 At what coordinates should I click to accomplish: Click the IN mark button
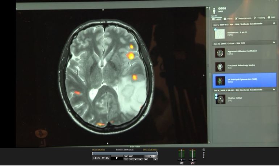pyautogui.click(x=126, y=156)
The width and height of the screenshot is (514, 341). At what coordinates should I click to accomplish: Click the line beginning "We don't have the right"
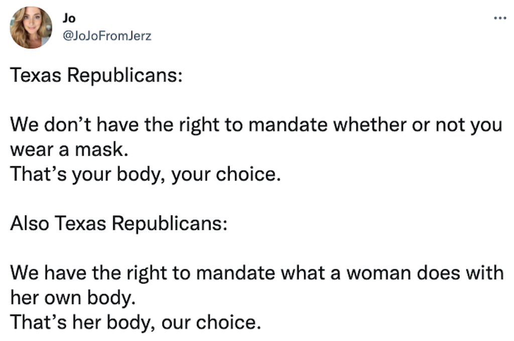[256, 125]
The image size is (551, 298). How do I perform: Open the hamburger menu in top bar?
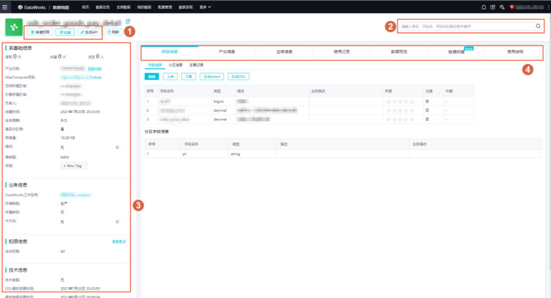pos(5,7)
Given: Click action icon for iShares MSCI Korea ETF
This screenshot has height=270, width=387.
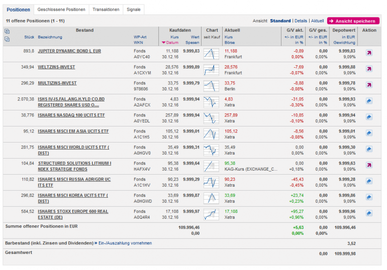Looking at the screenshot, I should click(369, 197).
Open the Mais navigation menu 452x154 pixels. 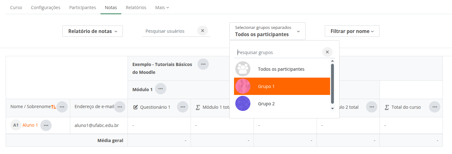point(162,8)
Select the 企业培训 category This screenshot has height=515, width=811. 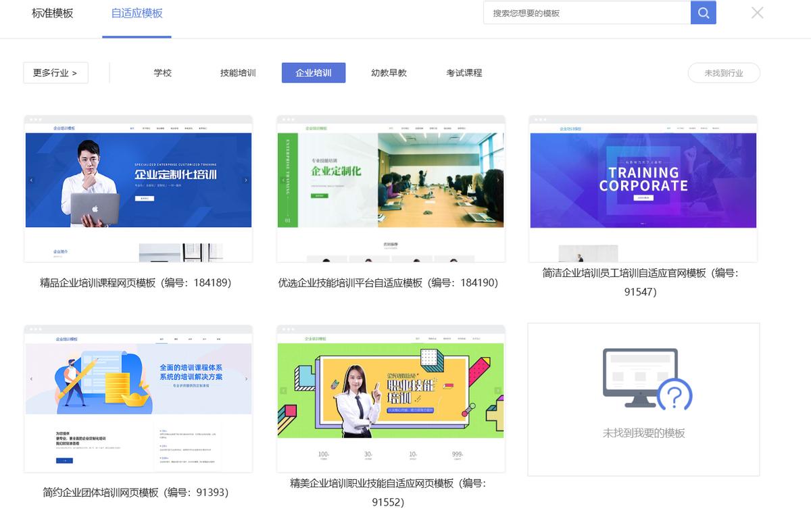(x=313, y=73)
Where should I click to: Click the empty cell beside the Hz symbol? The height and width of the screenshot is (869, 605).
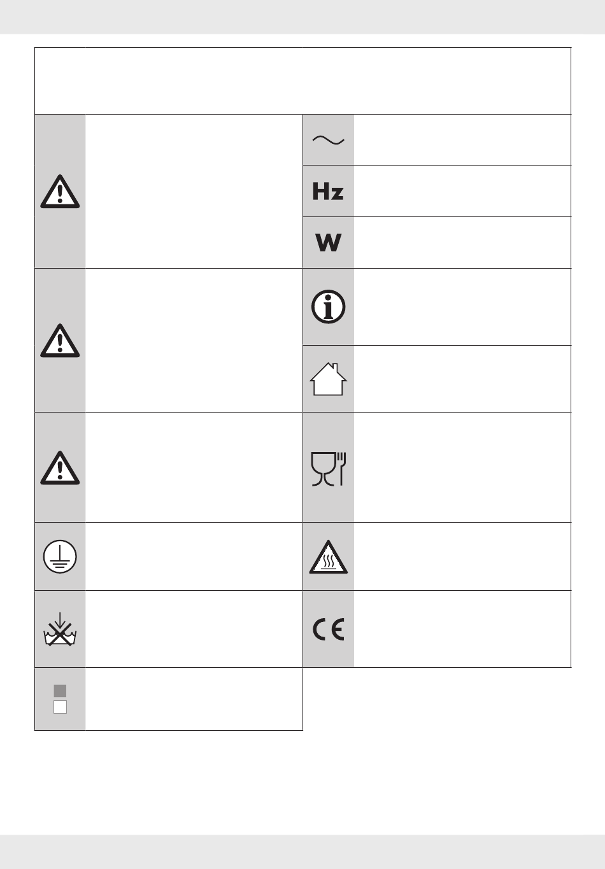click(462, 192)
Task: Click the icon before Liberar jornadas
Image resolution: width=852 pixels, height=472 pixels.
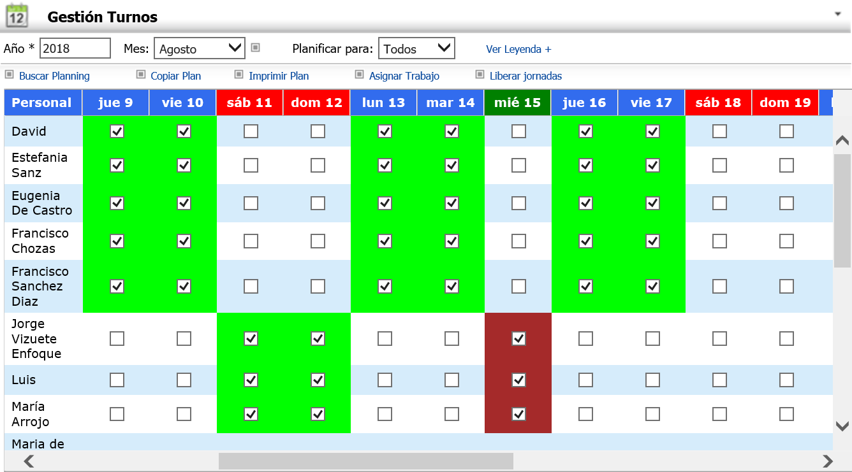Action: [x=480, y=75]
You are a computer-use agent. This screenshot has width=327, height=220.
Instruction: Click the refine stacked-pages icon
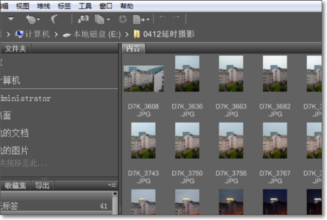99,20
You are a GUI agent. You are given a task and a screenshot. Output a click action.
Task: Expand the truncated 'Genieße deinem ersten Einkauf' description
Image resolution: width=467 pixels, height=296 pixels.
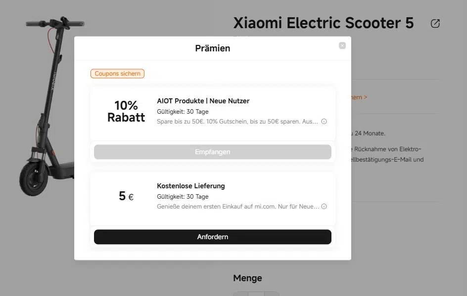(238, 207)
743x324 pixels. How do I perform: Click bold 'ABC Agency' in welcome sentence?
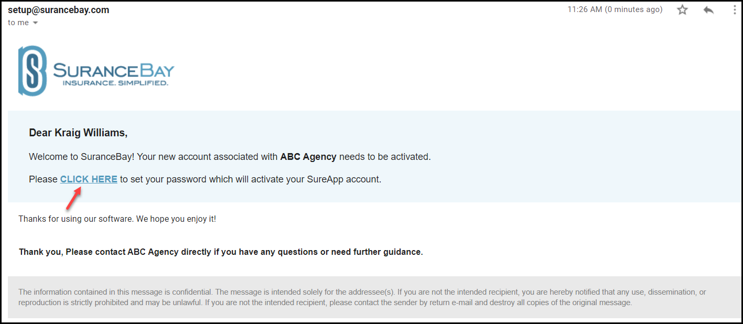tap(308, 157)
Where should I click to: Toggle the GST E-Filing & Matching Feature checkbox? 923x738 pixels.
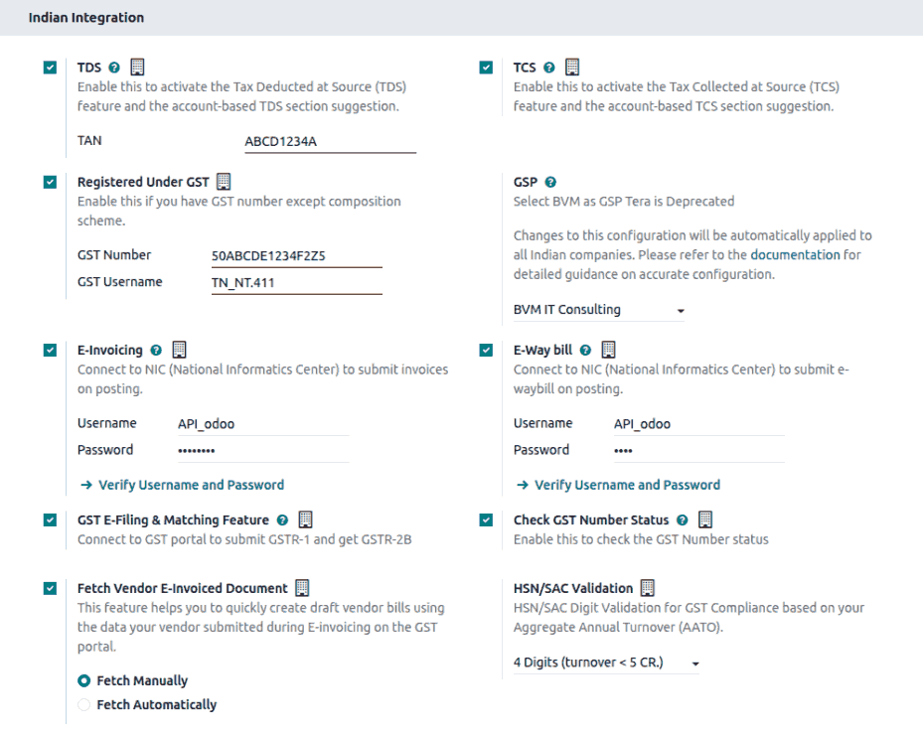[x=50, y=519]
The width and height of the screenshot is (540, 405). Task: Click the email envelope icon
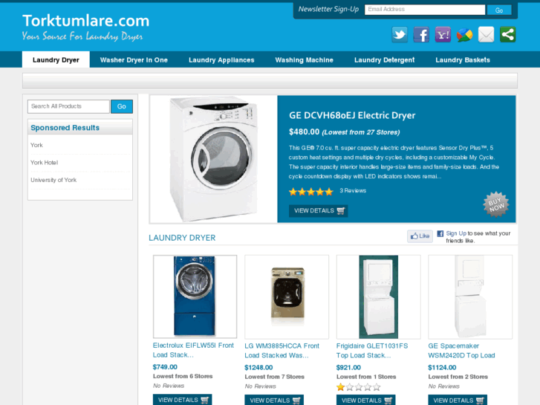coord(487,34)
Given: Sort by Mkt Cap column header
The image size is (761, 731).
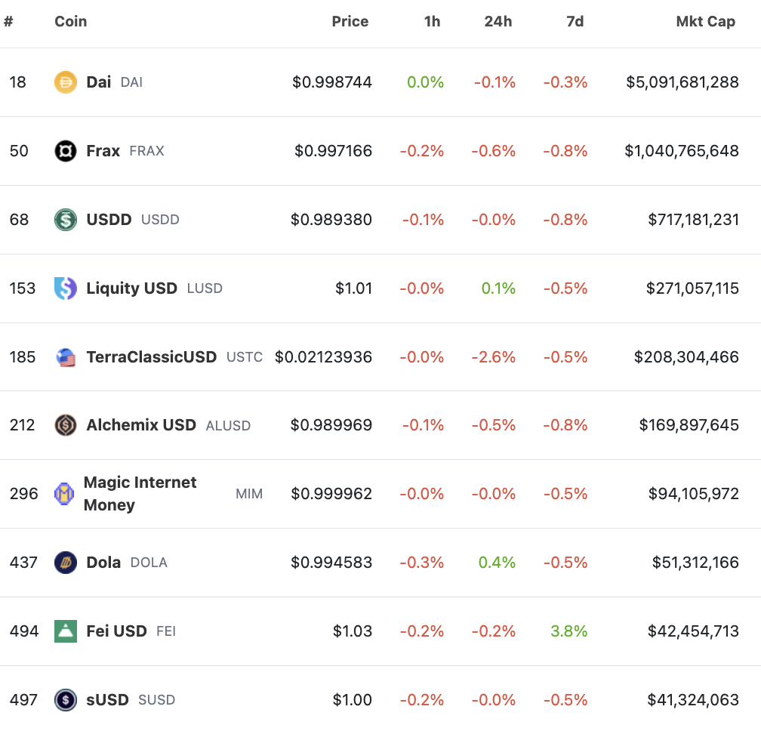Looking at the screenshot, I should pos(705,21).
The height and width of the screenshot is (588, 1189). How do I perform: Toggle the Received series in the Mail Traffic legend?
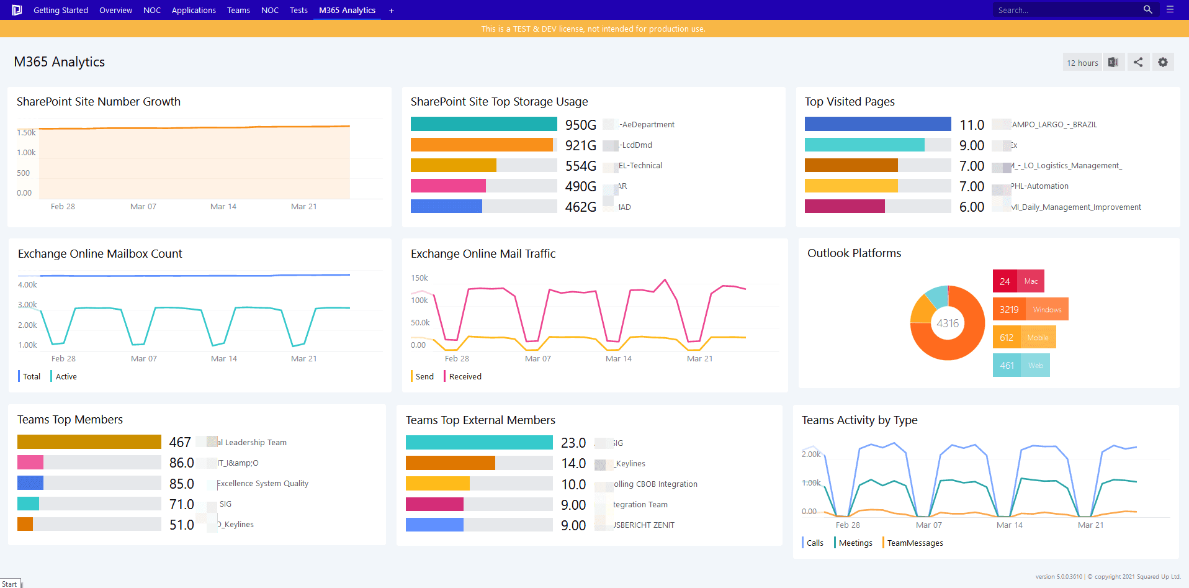tap(465, 376)
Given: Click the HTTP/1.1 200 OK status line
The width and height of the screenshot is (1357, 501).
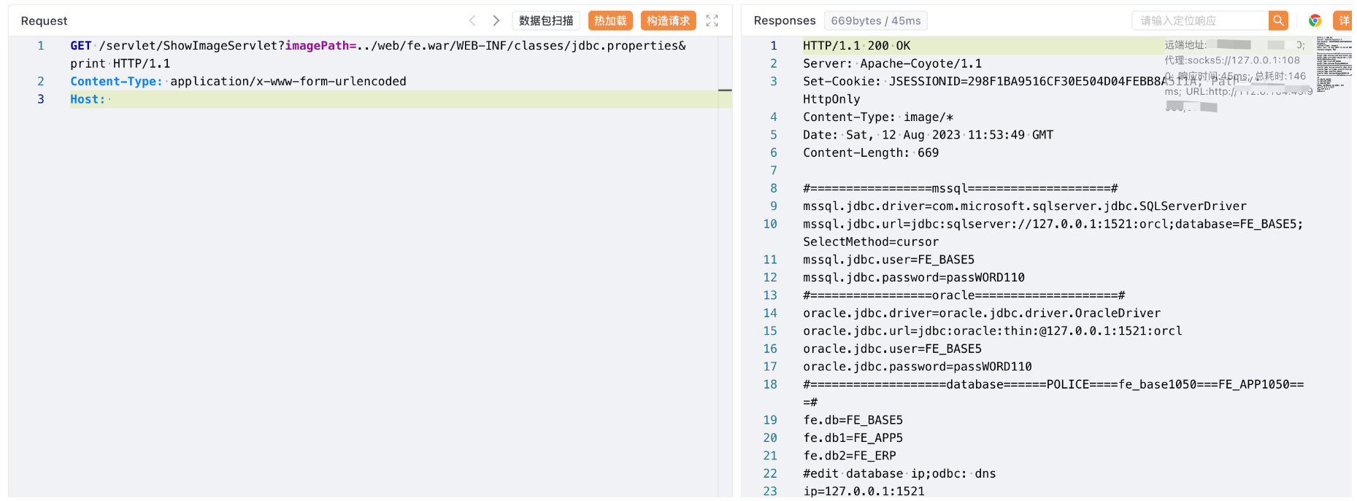Looking at the screenshot, I should (856, 46).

○ ○ ○ ○ ○

Take the line with "The image size is (761, 731)." and each line after it through the end of the material above, and reproduce them exactly, without the pictures.

The image size is (761, 731).
Looking at the screenshot, I should pos(705,21).
The height and width of the screenshot is (588, 1189). How do I perform: Toggle the Received series in the Mail Traffic legend?
tap(465, 376)
Given: Click the HTTP/1.1 200 OK status line
The width and height of the screenshot is (1357, 501).
Looking at the screenshot, I should (856, 46).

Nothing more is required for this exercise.